Dan grew up in Orleans and lived there his whole life. He went to Orleans Elementary School and graduated from Lake Region Union High School in 1994.

Dan was an extremely talented artist and could draw or paint anything. His drawings and paintings will be kept and cherished forever. Besides drawing and painting, Dan loved Magic Cards, Dungeons and Dragons, playing video games, reading, watching movies, and music.

Dan is survived by his big sister Donna Basford and her partner, Pete Judd; by his nephew Dakota Green, niece Ashlea Green and her fiancé, Aaron Sheltra, and their soon-to-be new bundle of joy due in a month. He is also survived by his four-legged nephew Sherlock Holmes and his niece Violet Lou.

He is also survived by the following aunts and uncles: aunt Gloria White, aunt Lorraine Gilfillan, aunt Faye and uncle Kenneth Stocker, aunt Gail Brown, uncle Blaine and Pearla Brown, and aunt Sherry and uncle Dennis Ingalls. He is also survived by many cousins and friends.

He was predeceased by his parents, Brian and Linda Basford; by both his paternal grandparents Edson and Ethel Basford and both his maternal grandparents Floyd and Doris Brown; and by many uncles and aunts. Dan was also predeceased by one of his closest and longtime friends Travis Bent. The loss of Travis was huge for Dan, who carried some of Travis’ ashes with him since that time; they will be buried with Dan.

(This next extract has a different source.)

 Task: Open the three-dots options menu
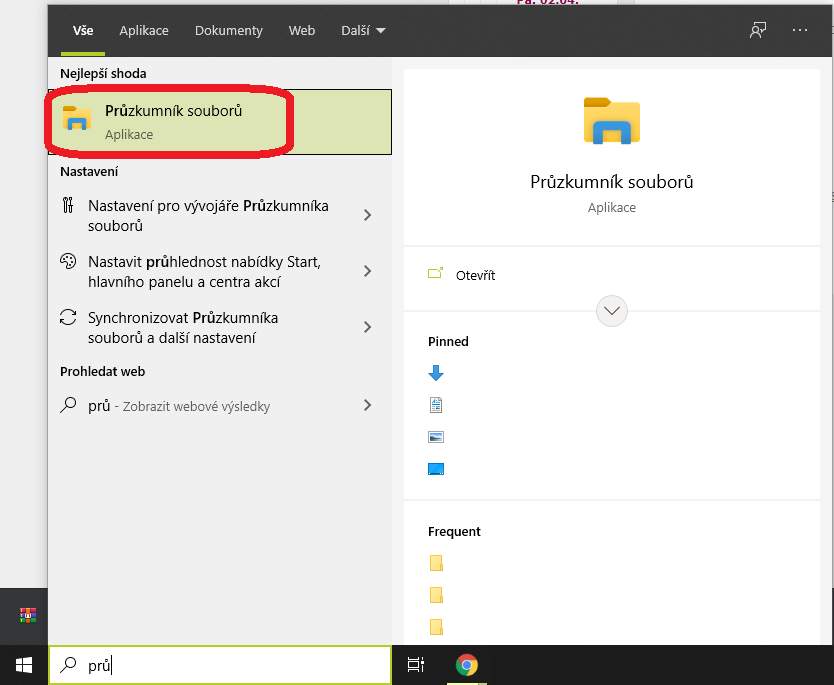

A letter from Dan’s sister Donna: “Danny, my ‘Baby Bubba’ and only sibling, I will miss you forever and life will never be the same without you in it. A part of me is gone, but in time I will learn to live with the ‘new normal.’ I am trying to find some comfort during this terrible time that you are once again with Mom and Dad, as well as all our other family we have lost, including our four-legged Furbaby family members. You are now at peace. Rest in peace, Baby Brother, until we meet again, save me a place. Love always and forever, your Big Sister.”

People should make that phone call to a loved one, stop and see them, if even for a short visit, and not put it off until tomorrow, because tomorrow is not guaranteed.

From a song by Will Dempsey: “I don’t know why God always takes the good ones first and man I’ve tried to be strong and carry on, but damn this hurts. And I just wish that I could talk to you again somehow, some way, even if it’s for a moment, so I can hear you say, don’t cry for me I’m alright. I’m better than you know. This life can be a short ride, so don’t waste it on sorrow. Just hold on to those moments and memories we shared. We’re both headed for the same place anyway, I just beat you there.”

Dan’s burial will be Friday, September 15, at 11 a.m., at the Pleasant View Cemetery in Orleans, with Pastor David Lisner officiating. There will be a celebration of life for Dan on Saturday, September 16, starting at noon at the Municipal Building in Orleans.  All are welcome to both events.

In lieu of flowers, friends may donate in Daniel’s memory to a local food shelf.